Seguitando il cammino si arriva a Chieti dove merita una visita la splendida Cattedrale dedica a San Giustino, il patrono della Città.
Nel trasferimento verso Campli, dove non si può fare a meno di ammirare la magnifica Scala Santa. Nel teramano è interessante fare, anche, una sosta ad Atri per visitare la splendida Cattedrale dedicata a Santa Maria Assunta e al Santuario di San Gabriele ad Isola del Gran Sasso. Da qui è facile raggiungere L’Aquila per recarsi alla maestosa Basilica di Collemaggio, voluta da Celestino V in onore della Madonna
Quindi si torna a Sulmona avendo fatto il giro d’Abruzzo.
Tutto ciò serve come “attrattore” turistico, ma poi serve che tutto l’indotto si attivi per offrire al turista la migliore ospitalità possibile, con una molteplicità di attività da quelle culturali a quelle sportive, di benessere, di puro divertimento, ed enogastronomiche.

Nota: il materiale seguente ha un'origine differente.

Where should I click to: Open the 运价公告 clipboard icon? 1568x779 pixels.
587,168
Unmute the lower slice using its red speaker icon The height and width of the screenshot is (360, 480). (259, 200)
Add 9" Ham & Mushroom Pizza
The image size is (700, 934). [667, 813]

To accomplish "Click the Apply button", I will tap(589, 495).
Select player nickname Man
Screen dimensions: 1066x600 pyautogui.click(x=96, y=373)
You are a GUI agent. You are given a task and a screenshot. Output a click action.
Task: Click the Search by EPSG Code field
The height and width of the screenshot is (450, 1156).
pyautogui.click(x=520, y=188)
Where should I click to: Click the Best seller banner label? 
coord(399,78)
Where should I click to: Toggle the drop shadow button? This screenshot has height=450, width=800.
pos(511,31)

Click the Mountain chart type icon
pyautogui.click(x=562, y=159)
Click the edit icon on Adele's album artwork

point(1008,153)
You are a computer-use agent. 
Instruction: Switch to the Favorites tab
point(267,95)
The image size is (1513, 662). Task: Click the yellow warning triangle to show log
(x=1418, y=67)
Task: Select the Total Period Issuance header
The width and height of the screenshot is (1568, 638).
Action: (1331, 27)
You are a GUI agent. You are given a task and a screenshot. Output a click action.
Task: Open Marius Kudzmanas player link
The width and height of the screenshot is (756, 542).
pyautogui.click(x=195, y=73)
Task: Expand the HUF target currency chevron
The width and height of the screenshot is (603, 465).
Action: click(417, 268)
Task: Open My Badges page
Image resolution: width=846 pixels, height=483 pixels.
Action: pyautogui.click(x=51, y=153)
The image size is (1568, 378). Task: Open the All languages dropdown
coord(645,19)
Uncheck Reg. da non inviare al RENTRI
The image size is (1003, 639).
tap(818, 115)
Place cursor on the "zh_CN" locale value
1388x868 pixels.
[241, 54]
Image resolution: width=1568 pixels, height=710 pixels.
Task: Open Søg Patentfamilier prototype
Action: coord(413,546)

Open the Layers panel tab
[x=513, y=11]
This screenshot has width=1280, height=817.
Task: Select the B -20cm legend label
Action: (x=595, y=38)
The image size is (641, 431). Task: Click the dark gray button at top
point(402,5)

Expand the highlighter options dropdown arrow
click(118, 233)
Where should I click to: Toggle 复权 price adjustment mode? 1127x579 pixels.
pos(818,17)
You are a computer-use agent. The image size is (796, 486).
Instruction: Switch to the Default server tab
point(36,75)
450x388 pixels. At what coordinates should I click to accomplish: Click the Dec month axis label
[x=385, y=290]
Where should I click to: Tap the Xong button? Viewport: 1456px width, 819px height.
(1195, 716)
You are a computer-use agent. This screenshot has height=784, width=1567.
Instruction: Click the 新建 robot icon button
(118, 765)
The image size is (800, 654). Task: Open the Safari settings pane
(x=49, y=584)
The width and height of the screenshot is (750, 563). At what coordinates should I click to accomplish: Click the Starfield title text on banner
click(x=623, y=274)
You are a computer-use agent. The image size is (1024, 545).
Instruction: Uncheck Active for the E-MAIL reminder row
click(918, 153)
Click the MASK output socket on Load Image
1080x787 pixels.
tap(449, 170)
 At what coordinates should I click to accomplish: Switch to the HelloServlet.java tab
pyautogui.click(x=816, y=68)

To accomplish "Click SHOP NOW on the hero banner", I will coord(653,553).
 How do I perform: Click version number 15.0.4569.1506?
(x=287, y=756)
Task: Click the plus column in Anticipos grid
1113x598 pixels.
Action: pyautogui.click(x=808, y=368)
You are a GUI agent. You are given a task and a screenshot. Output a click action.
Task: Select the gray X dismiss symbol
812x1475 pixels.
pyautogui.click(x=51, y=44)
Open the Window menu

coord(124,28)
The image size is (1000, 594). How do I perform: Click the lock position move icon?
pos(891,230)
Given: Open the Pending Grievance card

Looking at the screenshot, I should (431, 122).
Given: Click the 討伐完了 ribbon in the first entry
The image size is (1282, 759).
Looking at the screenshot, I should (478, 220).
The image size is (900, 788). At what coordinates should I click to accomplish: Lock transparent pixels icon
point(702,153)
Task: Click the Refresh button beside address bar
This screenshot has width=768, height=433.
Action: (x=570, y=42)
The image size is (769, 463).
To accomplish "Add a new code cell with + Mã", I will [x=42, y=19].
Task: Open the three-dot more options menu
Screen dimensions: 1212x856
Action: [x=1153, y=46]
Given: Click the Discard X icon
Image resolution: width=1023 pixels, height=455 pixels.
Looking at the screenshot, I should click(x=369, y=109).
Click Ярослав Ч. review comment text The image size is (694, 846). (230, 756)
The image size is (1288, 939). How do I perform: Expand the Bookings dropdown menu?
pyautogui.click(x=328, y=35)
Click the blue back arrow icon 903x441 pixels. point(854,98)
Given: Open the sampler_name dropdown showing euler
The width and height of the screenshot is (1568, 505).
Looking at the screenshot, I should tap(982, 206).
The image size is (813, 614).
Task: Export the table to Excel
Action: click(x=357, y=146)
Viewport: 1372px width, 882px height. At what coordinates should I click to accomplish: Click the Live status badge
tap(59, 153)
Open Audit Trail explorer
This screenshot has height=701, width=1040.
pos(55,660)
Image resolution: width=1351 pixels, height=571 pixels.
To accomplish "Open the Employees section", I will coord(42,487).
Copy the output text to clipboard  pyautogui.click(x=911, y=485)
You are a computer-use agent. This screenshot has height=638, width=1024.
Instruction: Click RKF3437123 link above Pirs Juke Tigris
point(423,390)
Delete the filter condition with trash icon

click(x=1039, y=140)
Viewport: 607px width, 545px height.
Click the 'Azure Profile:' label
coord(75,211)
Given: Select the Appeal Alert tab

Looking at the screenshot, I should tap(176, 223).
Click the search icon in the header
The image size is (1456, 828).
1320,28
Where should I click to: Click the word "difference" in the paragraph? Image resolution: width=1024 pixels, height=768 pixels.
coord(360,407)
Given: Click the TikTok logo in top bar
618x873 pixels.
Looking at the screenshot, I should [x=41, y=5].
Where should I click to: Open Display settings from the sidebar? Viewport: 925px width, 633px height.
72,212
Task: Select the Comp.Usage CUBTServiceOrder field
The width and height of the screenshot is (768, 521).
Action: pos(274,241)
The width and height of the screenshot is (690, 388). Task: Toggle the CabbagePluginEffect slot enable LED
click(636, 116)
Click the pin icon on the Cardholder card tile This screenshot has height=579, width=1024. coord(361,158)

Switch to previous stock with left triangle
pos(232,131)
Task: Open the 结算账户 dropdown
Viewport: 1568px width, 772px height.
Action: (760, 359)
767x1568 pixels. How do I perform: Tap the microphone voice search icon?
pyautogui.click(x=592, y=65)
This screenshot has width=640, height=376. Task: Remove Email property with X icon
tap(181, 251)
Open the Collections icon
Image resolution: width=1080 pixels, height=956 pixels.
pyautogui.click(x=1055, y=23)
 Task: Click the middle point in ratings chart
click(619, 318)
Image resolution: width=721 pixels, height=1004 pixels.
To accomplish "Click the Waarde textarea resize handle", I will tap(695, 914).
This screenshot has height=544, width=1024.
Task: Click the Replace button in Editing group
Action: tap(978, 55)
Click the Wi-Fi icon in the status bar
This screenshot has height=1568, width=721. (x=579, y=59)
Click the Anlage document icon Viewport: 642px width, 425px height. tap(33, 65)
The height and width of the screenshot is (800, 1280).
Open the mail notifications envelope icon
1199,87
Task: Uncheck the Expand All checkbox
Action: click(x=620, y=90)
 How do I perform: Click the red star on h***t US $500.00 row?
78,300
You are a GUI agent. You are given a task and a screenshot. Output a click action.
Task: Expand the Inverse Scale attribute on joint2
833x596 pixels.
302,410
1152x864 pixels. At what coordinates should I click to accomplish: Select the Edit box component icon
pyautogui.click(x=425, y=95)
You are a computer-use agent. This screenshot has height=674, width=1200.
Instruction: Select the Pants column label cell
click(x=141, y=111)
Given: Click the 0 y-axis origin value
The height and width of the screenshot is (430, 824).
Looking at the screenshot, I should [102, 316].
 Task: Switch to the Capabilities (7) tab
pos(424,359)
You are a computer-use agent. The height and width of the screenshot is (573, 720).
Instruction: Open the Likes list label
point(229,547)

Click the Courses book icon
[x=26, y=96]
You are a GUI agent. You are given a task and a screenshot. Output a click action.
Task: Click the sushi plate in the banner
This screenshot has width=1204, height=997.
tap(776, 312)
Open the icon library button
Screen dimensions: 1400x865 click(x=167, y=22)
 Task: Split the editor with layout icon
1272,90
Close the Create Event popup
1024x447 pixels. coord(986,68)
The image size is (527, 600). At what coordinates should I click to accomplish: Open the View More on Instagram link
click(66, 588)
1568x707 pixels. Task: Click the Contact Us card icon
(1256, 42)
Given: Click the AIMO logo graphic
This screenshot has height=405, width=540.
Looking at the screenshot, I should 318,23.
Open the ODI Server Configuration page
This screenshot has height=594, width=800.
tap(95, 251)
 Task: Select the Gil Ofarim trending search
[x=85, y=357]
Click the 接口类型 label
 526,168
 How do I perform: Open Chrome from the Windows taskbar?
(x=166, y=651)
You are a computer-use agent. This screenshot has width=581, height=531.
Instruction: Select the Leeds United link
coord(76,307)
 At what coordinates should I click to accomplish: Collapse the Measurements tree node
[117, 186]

In questo modo c’è un coinvolgimento di tutti gli operatori del settore, con un gran beneficio per tutta la collettività, che viene interessata dalla ripresa economica.
L’auspicio dell’associazione che dopo numerosi tentativi di far comprendere agli amministratori, agli operatori di settore, ai sindacati e a tutti i cittadini in genere, finalmente, si possa iniziare ad operare per la realizzazione concreta del progetto.
Ne va del futuro dei nostri posteri"ha concluso Ruffini.